Open AArnott opened 2 years ago

AArnott commented 2 years ago

As a continuation of ongoing perf work, this issue tracks perf improvement opportunities.

Some of these items come from this table. See also #244 for prior work in this area.

AraHaan commented 2 years ago

The generator already uses the IncrementalGenerators feature right?

If not, that might also increase performance significantly as well.

AArnott commented 2 years ago

No it doesn't, @arahaan. That is something we may be able to capitalize on in the future. In fact #355 was an attempt to do that. It's hard to know when we can really reuse generation because so many little changes in the user's project that might seem unrelated to the generated code can actually impact it.

AraHaan commented 2 years ago

True, that is why you have to carefully design it to where it is smart as to when it should kick in, and when it should not.

As for that, perhaps someone from the Roslyn team could help with the migration to that as well.

Alternatively it could be made to kick in only when it sees that the additional file that the generator uses has been edited since the last time it ran.

AArnott commented 2 years ago

it could be made to kick in only when it sees that the additional file that the generator uses has been edited since the last time it ran.

That isn't the only input file. Adding or removing a partial modifier to a user type for example could change how we generated code in CsWin32. In other words, a change to any source file in the compilation could have an impact. Adding/removing references also can have an impact. Changing the C# langversion has an impact. Very few things can change that we know will not have an impact.

That said, if we did an impact assessment as the first step in generation, that may be less expensive than the generation itself and if so, since most changes the user may introduce won't end up impacting generation, it will net a perf win for the user.

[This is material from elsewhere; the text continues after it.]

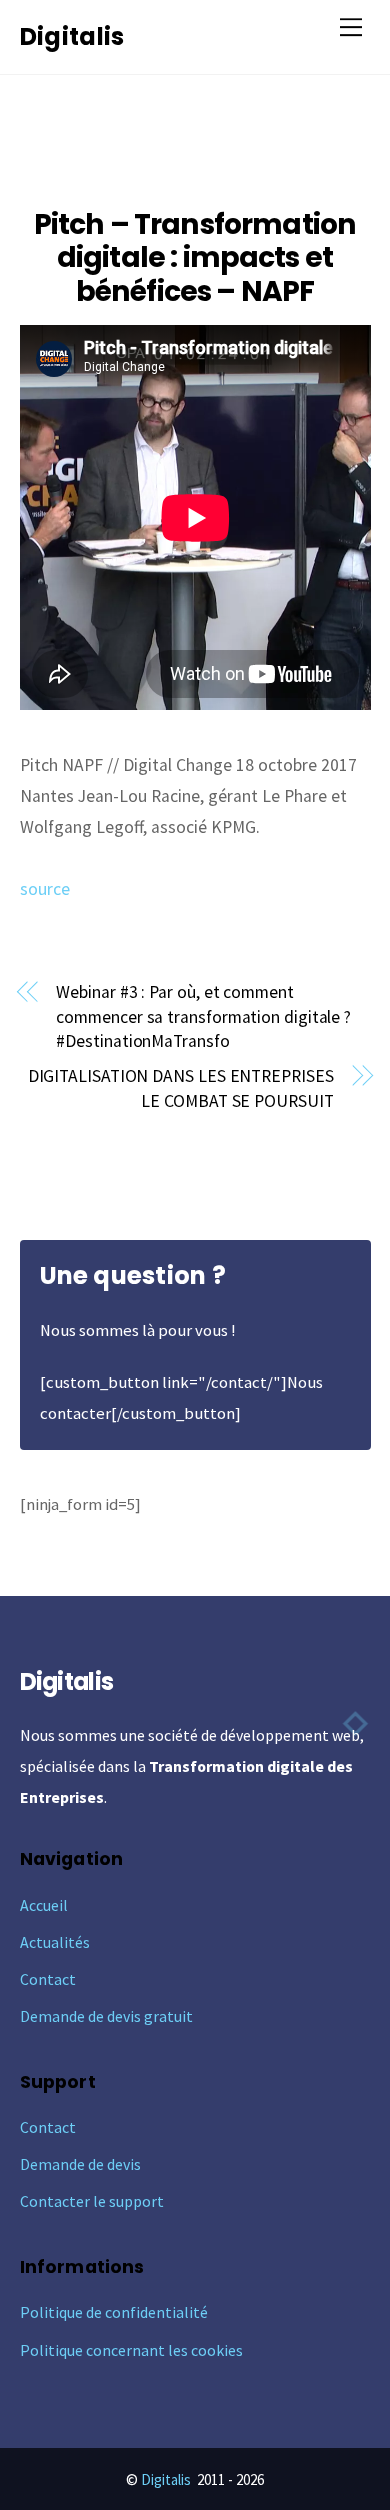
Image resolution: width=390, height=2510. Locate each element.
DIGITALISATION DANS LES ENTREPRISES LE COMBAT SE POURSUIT (181, 1088)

ghord commented 1 year ago

Due to serious perf impact of having cswin32 in a project, I always refactor it to separate PInvoke dll with public: true. Doing this improves visual studio experience very noticeably, as adding cswin32 to a project with even single winapi method degrades VisualStudio experience.

Could you consider NativeMethods.json switch that determines when codegen runs? For example, I would love the setting to only rerun code generation when NativeMethods.txt/json/project references change. I'm pretty sure I've never used cswin32 where it matters what types have partial modifier. I think that removing dependency on the user typing c# code would improve the situation tremendously.